Continuous, one-to-one support for women in labour increases the likelihood of an easier birth, but the practice is rare in most hospitals.
Having a female attendant provide support to women in childbirth was common practice decades ago, but not any more, according to Ellen Hodnett, a professor in the University of Toronto's school of nursing. "There isn't technically such a thing as a continuous caregiver during labour," Hodnett says. "Husbands are there and family members are welcome and so on. But as far as nurses or midwives or regular hospital staff, it's very unusual that they can spend the entire time with just one woman in labour."
Hodnett and her colleagues reviewed 16 studies comparing continuous care with usual care, involving a total of more than 13,000 women. The results indicated that women who received continuous support were seven per cent more likely to have a spontaneous vaginal birth than those who received usual care. They also were less likely to need a caesarean delivery and pain medication, and were less likely to report being dissatisfied with their childbirth experience than women who received usual care.
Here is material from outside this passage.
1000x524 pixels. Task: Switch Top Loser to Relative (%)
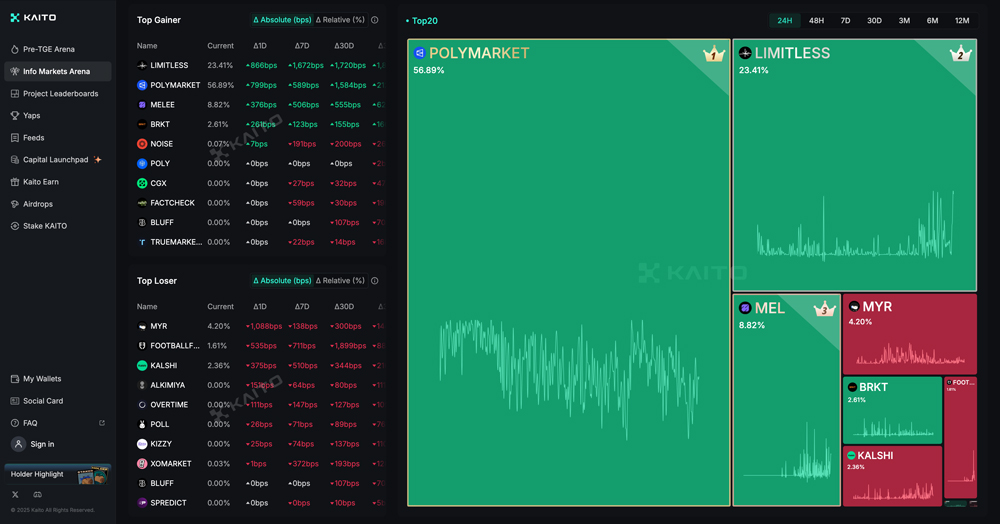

The researchers concluded that continuous support during labour should be routine, rather than an exception. However, providing it can be a challenge.
Hodnett says some Canadian hospitals have met that challenge by rethinking how they staff their maternity services. Instead of staffing nurses in each area (labour and delivery, postpartum and nursery) based on a daily average number of births, some hospitals have cross-trained all their obstetrical nurses to work in all of these areas. Instead of each area being overburdened during busy periods and overstaffed during lulls, there are more nurses available for each area when it is busy.
Other hospitals have implemented single-room maternity care. "Women are admitted, labour, give birth and have their postpartum stay all in the same room. Again, the staff are trained to look after women during that whole stay."